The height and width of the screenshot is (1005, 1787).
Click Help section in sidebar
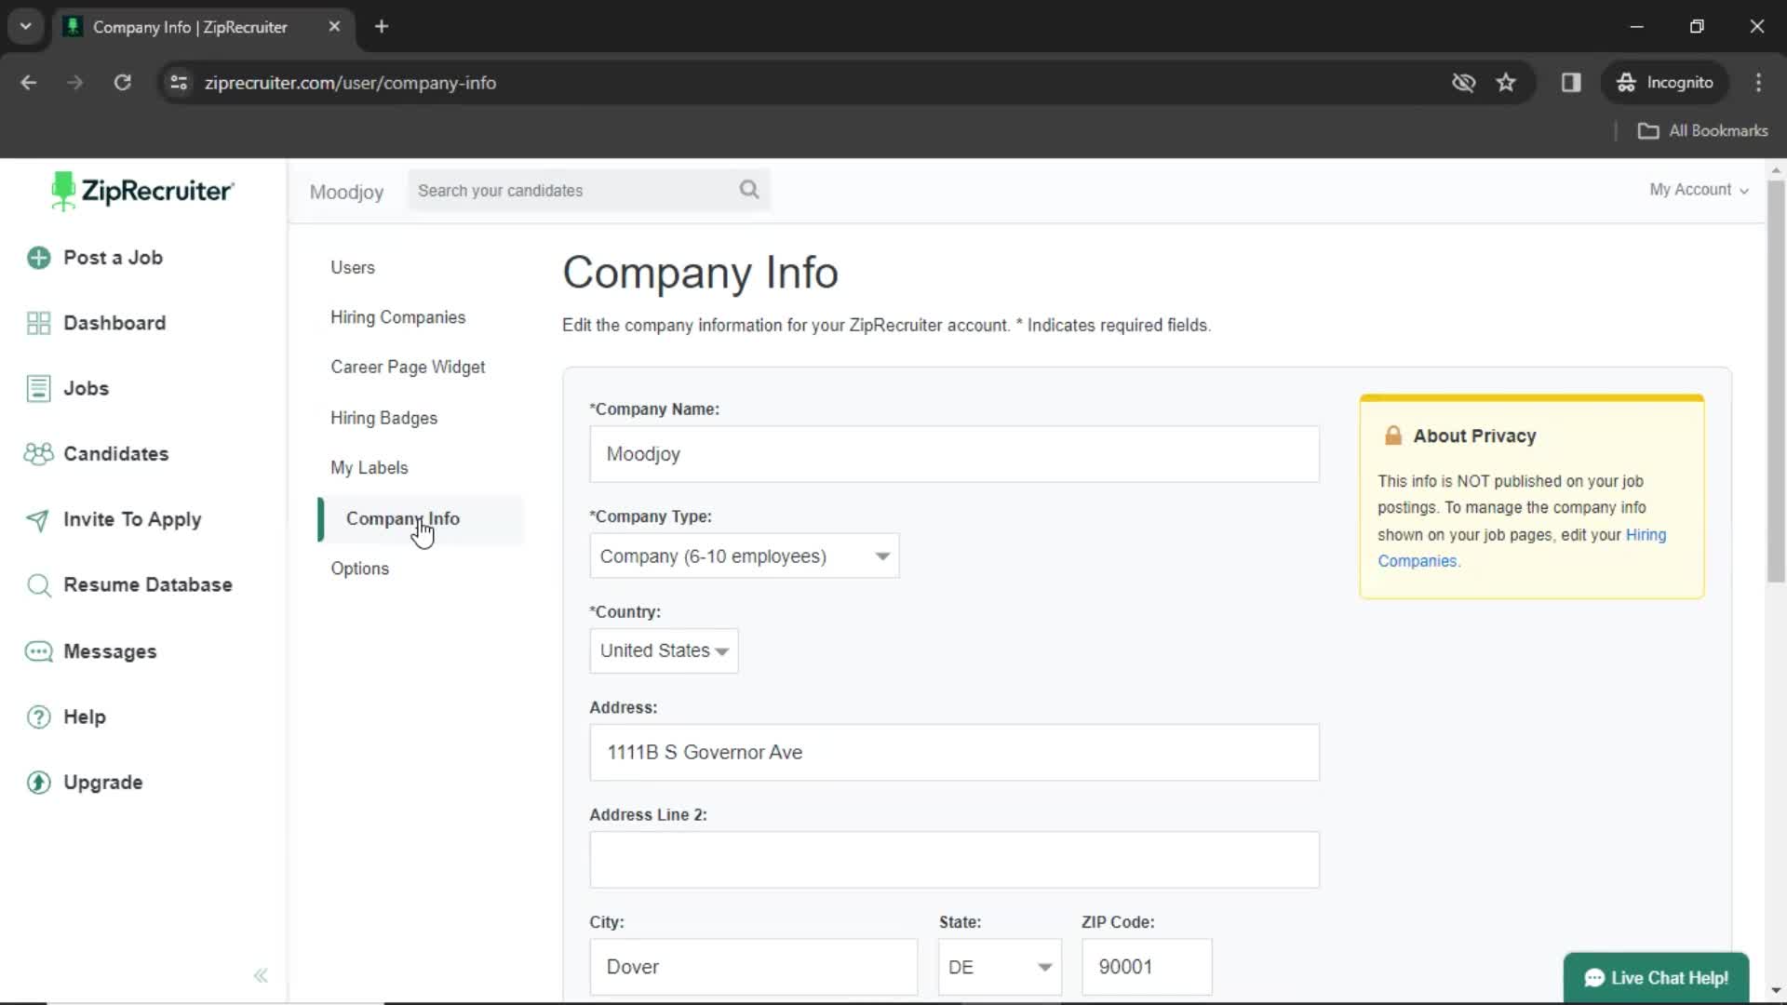click(x=82, y=717)
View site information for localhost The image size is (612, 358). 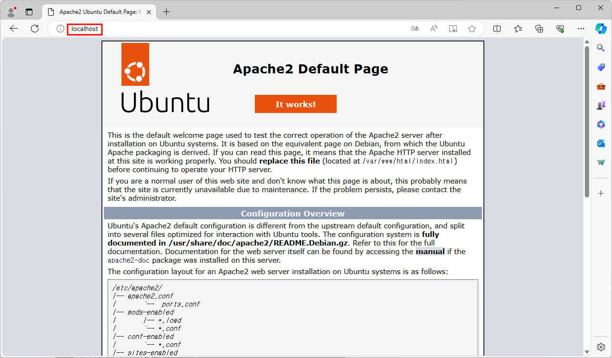60,29
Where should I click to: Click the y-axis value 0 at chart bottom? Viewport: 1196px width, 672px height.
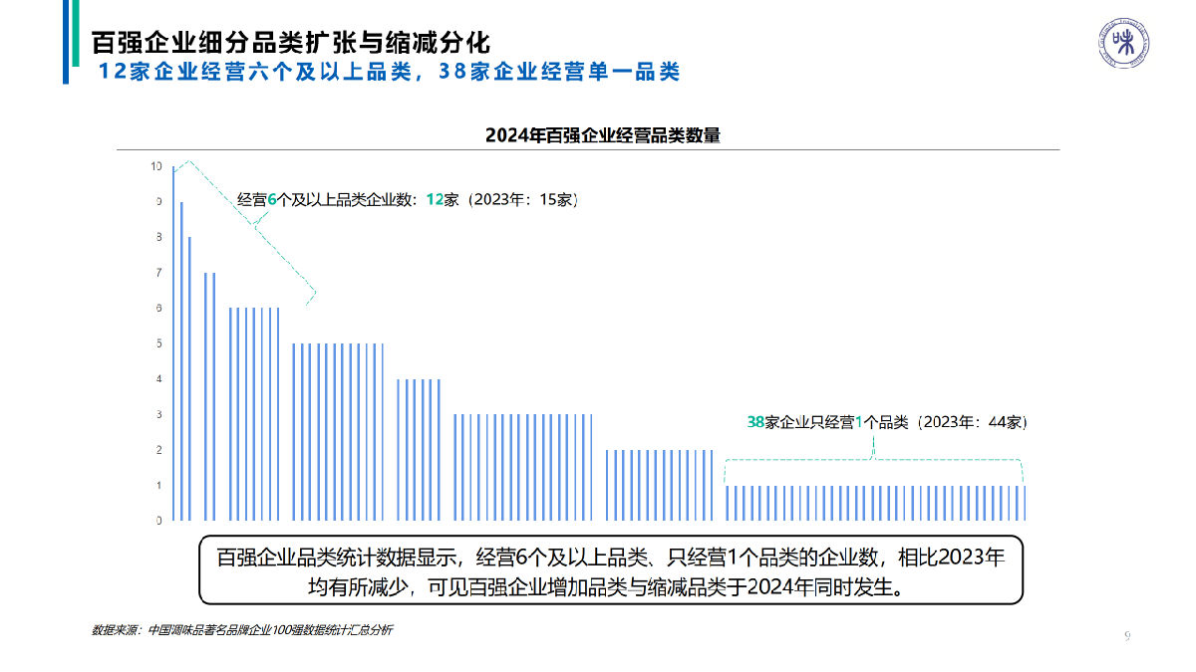point(157,519)
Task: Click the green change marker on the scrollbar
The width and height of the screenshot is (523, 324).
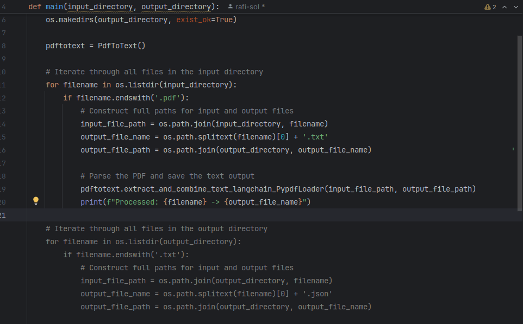Action: click(513, 148)
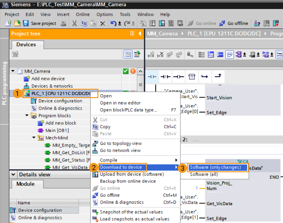Switch to the Devices tab
Image resolution: width=283 pixels, height=223 pixels.
click(26, 45)
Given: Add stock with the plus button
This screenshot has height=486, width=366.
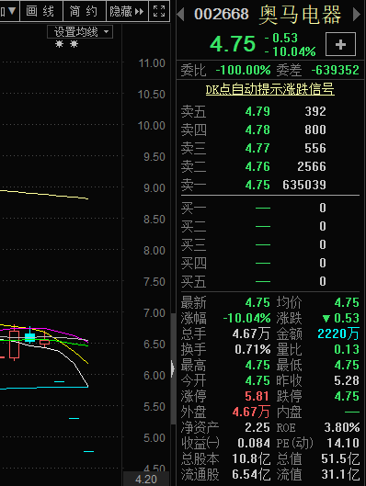Looking at the screenshot, I should coord(340,44).
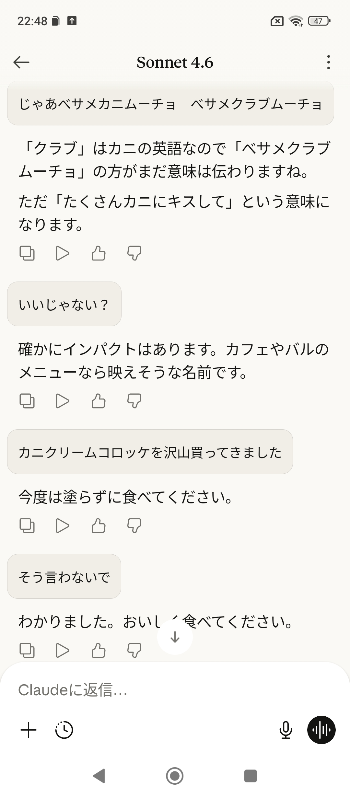Thumbs down the 'たくさんカニにキスして' reply
This screenshot has width=350, height=797.
click(134, 253)
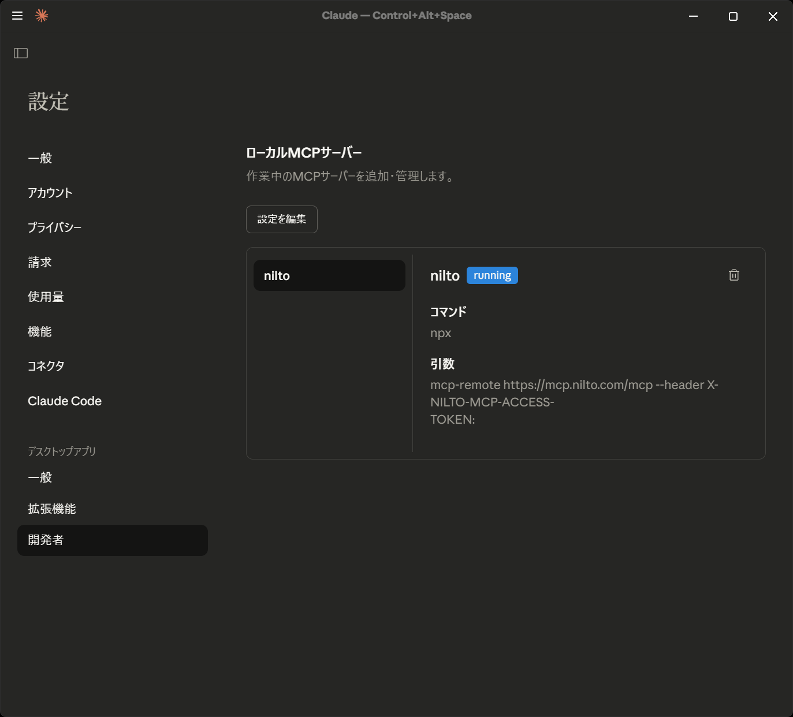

* _PROBLEM STATEMENT_:
Write out the listing starting at the line that contains "Given: Add stock with the plus button" and ending at the final line of the listing, both ends included, character for character. Omit the pictures from your answer.

* _OUTPUT OF THE TASK_:
Given: Add stock with the plus button
This screenshot has height=486, width=366.
Looking at the screenshot, I should coord(340,44).
Thumbs down the 'たくさんカニにキスして' reply
This screenshot has width=350, height=797.
click(134, 253)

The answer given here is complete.